Alertmanager Configuration

# alertmanager/alertmanager.yml
global:
  resolve_timeout: 5m

route:
  group_by: ['alertname', 'severity']
  group_wait: 30s
  group_interval: 5m
  repeat_interval: 4h
  receiver: 'slack'

  routes:
    - match:
        severity: critical
      receiver: 'slack-critical'
      repeat_interval: 1h

receivers:
  - name: 'slack'
    slack_configs:
      - api_url: 'https://hooks.slack.com/services/YOUR/WEBHOOK/URL'
        channel: '#monitoring'
        title: '{{ .GroupLabels.alertname }}'
        text: '{{ range .Alerts }}{{ .Annotations.description }}{{ end }}'

  - name: 'slack-critical'
    slack_configs:
      - api_url: 'https://hooks.slack.com/services/YOUR/WEBHOOK/URL'
        channel: '#critical-alerts'
        title: 'CRITICAL: {{ .GroupLabels.alertname }}'
        text: '{{ range .Alerts }}{{ .Annotations.description }}{{ end }}'

Grafana Dashboard Provisioning

Auto-configure Grafana to connect to Prometheus on startup:

# grafana/provisioning/datasources/prometheus.yml
apiVersion: 1
datasources:
  - name: Prometheus
    type: prometheus
    access: proxy
    url: http://prometheus:9090
    isDefault: true
    editable: false

For dashboards, import the community Docker dashboard (ID: 193) from Grafana.com, or the cAdvisor dashboard (ID: 14282). These provide pre-built visualizations for all the key container metrics.

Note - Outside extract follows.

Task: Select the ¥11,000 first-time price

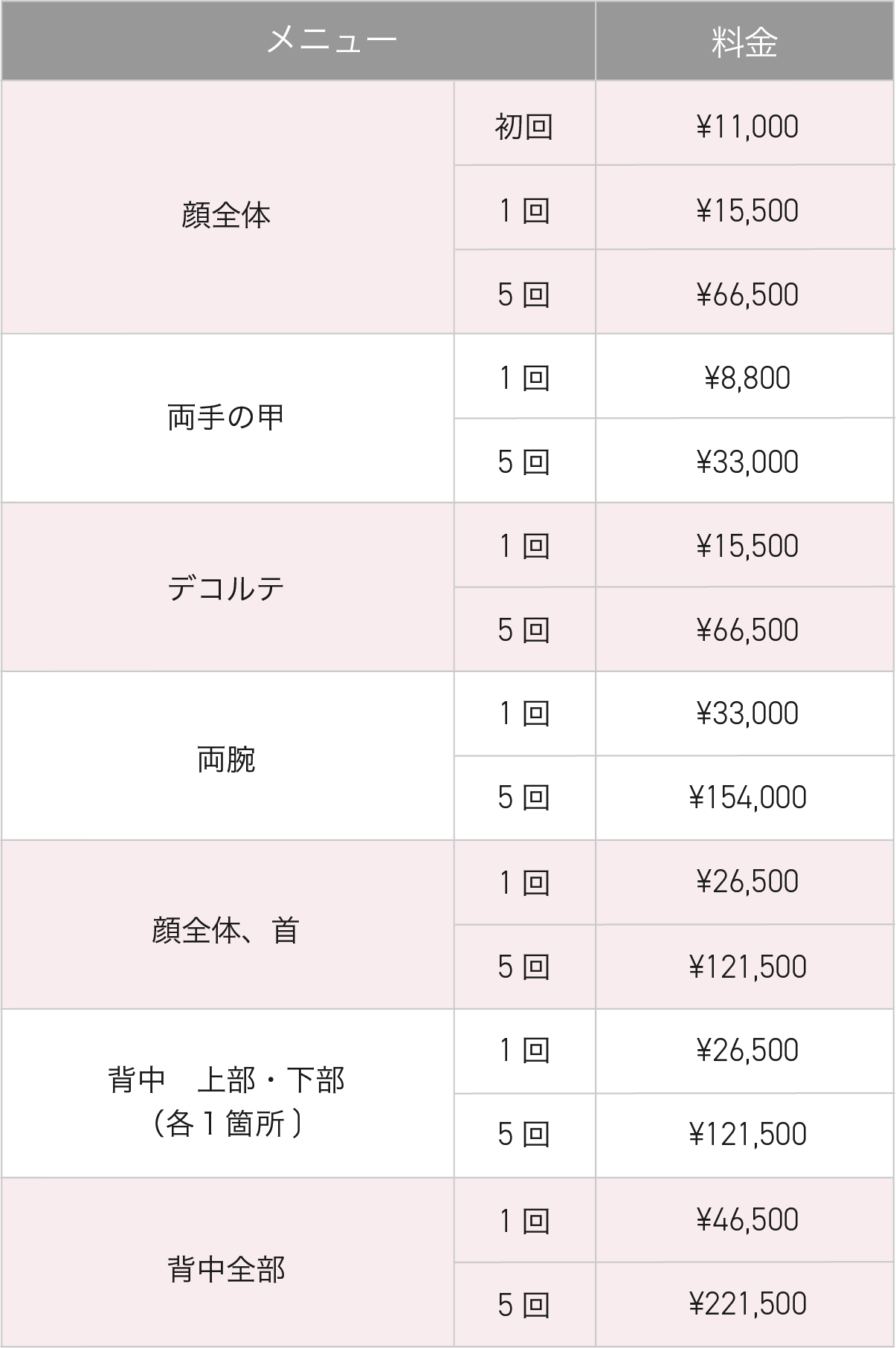Action: [747, 126]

Useful Prometheus Queries (PromQL)

Here are PromQL queries you'll use frequently when building dashboards or debugging issues:

# CPU usage per container (percentage of one core)
rate(container_cpu_usage_seconds_total{name=~".+"}[5m]) * 100

# Memory usage per container
container_memory_usage_bytes{name=~".+"}

# Memory usage as percentage of limit
(container_memory_usage_bytes{name=~".+"} / container_spec_memory_limit_bytes{name=~".+"}) * 100

# Network received bytes per second
rate(container_network_receive_bytes_total{name=~".+"}[5m])

# Network transmitted bytes per second
rate(container_network_transmit_bytes_total{name=~".+"}[5m])

# Disk reads per second
rate(container_fs_reads_total{name=~".+"}[5m])

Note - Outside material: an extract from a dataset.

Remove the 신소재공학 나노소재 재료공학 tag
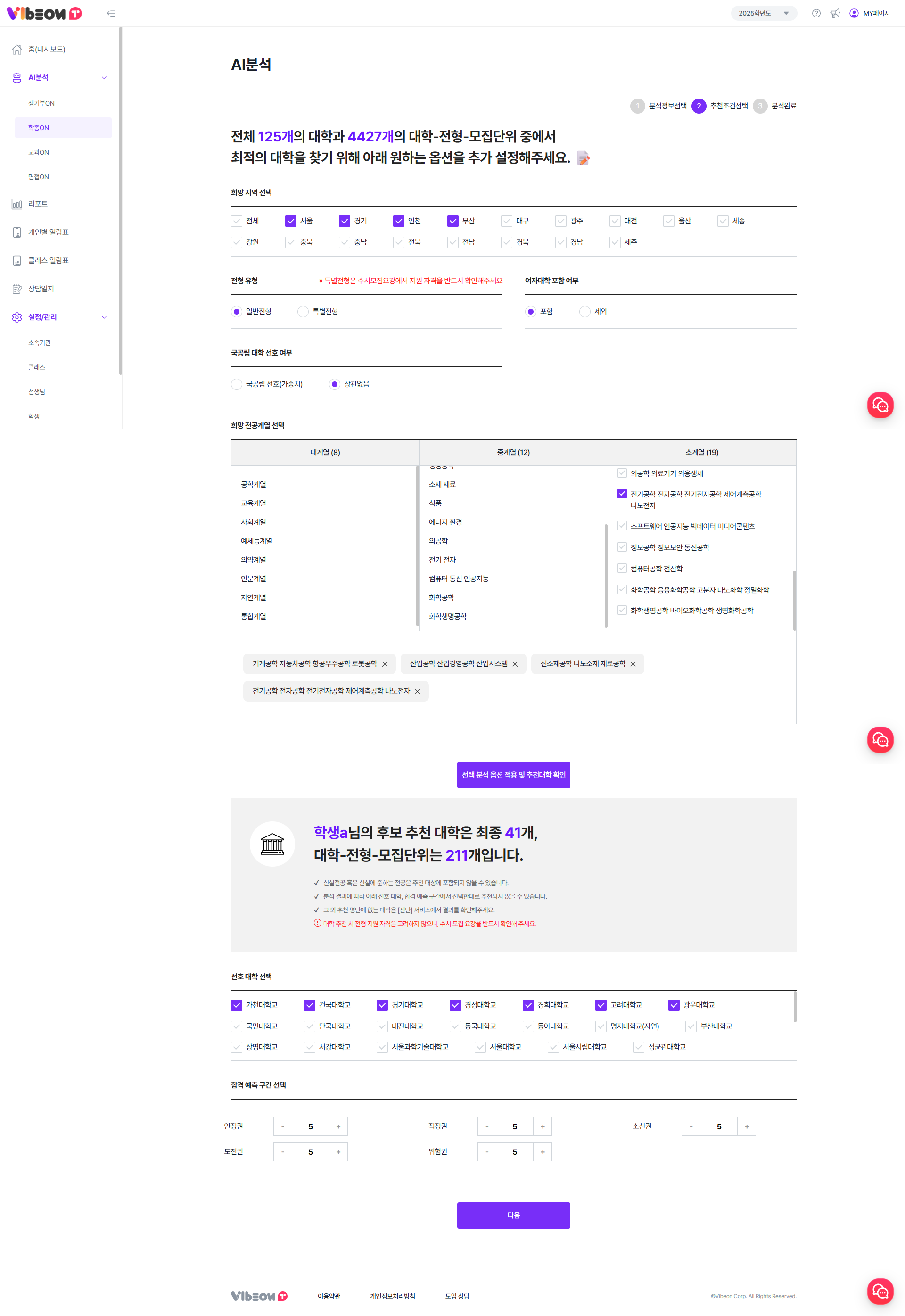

# Number of running containers
count(container_last_seen{name=~".+"})

# Top 5 containers by CPU usage
topk(5, rate(container_cpu_usage_seconds_total{name=~".+"}[5m]) * 100)

# Top 5 containers by memory usage
topk(5, container_memory_usage_bytes{name=~".+"})

Lightweight Alternatives

The full Prometheus + Grafana stack is powerful but might be overkill for a single-server setup. Here are lighter alternatives:

Built-in Docker Management Platform Monitoring

Docker management platforms like usulnet include built-in resource monitoring. You get CPU, memory, network, and disk metrics for every container directly in the management UI, no additional tools needed. This is often sufficient for small to medium deployments.

Glances

Glances is a system monitoring tool with Docker support. It's lighter than the full Prometheus stack and provides a web UI:

docker run -d \
  --name glances \
  --restart=unless-stopped \
  -p 61208:61208 \
  -e GLANCES_OPT="-w" \
  -v /var/run/docker.sock:/var/run/docker.sock:ro \
  nicolargo/glances:latest

ctop

For a terminal-based experience, ctop provides a top-like interface for containers:

# Install
sudo wget https://github.com/bcicen/ctop/releases/latest/download/ctop-linux-amd64 -O /usr/local/bin/ctop
sudo chmod +x /usr/local/bin/ctop

# Run
ctop

Monitoring Best Practices

  1. Monitor the monitoring. If Prometheus goes down, you won't get alerts. Set up a simple external check (like Uptime Kuma or a cron + curl) to verify your monitoring stack is running.
  2. Set retention policies. Prometheus data grows fast. Set --storage.tsdb.retention.time=30d to automatically expire old data.
  3. Use recording rules for frequently computed queries. This pre-computes the result and makes dashboards load faster.
  4. Don't alert on everything. Alert fatigue is real. Only alert on conditions that require human intervention. Use dashboards for everything else.
  5. Label consistently. Use consistent labels across containers (environment, service, team) so you can filter and group metrics effectively.
  6. Monitor resource limits, not just usage. A container using 200 MB of memory is fine if the limit is 1 GB, but critical if the limit is 256 MB.
  7. Set up log aggregation alongside metrics. Metrics tell you something is wrong. Logs tell you why. Consider adding Loki (by Grafana Labs) to your monitoring stack for log aggregation.
Quick win: If you're just getting started with monitoring and don't want to set up the full Prometheus stack, deploy usulnet for built-in container monitoring alongside management. You can always add Prometheus + Grafana later when you need historical data and custom dashboards.

Conclusion

Docker monitoring isn't a nice-to-have; it's a requirement for any production deployment. Start with docker stats to understand your baselines, then graduate to the Prometheus + Grafana stack as your needs grow. The key is to start somewhere: even basic monitoring is infinitely better than none.

Set up alerts for the conditions that actually matter (container down, high memory, disk space), build dashboards for the metrics you check regularly, and resist the urge to alert on everything. Your on-call rotation will thank you.